Run the concrete evolution demo:
```bash
cargo run -p veritas-cli -- --root examples/go-evolution-loop verify --lang go --target .
cargo run -p veritas-cli -- --root examples/go-evolution-loop score
cargo run -p veritas-cli -- --root examples/go-evolution-loop evolve --dry-run
```
The seeded fixture starts with `14` evolution candidates, `12` selected candidates, `4` surviving mutants, and a `55` confidence score. Promoting the top `ParseInvoiceTotal` candidate into owned assertions raises the mutation score from `58%` to `91%`, removes the surviving mutants, and raises the confidence score to `98`. See [docs/evolution.md](docs/evolution.md) for the exact before/candidate/after commands and artifact paths.

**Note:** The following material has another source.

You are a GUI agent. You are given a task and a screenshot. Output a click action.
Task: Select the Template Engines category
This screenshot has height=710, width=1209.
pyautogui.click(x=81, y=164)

Run external canary smoke checks when you want confidence against real pinned repositories:
```bash
./scripts/run-canaries.sh smoke
./scripts/run-canaries.sh large-smoke
./scripts/run-canaries.sh verify-fast
./scripts/run-canaries.sh verify
```
The same canaries run weekly in GitHub Actions and can be started manually from the `External Canaries` workflow. `large-smoke` adds pinned larger Rust, Go, and Python repositories from `canaries/pinned-repos.json` while keeping them scan-only by default. Each run writes `target/external-fixtures/reports/canary-dashboard.md` with scan/verify tiers and trend deltas. Set `VERITAS_CANARY_MIN_TIER`, `VERITAS_CANARY_MIN_CONFIDENCE`, or `VERITAS_CANARY_MAX_FINDINGS` when a canary dashboard should fail CI on a missed threshold.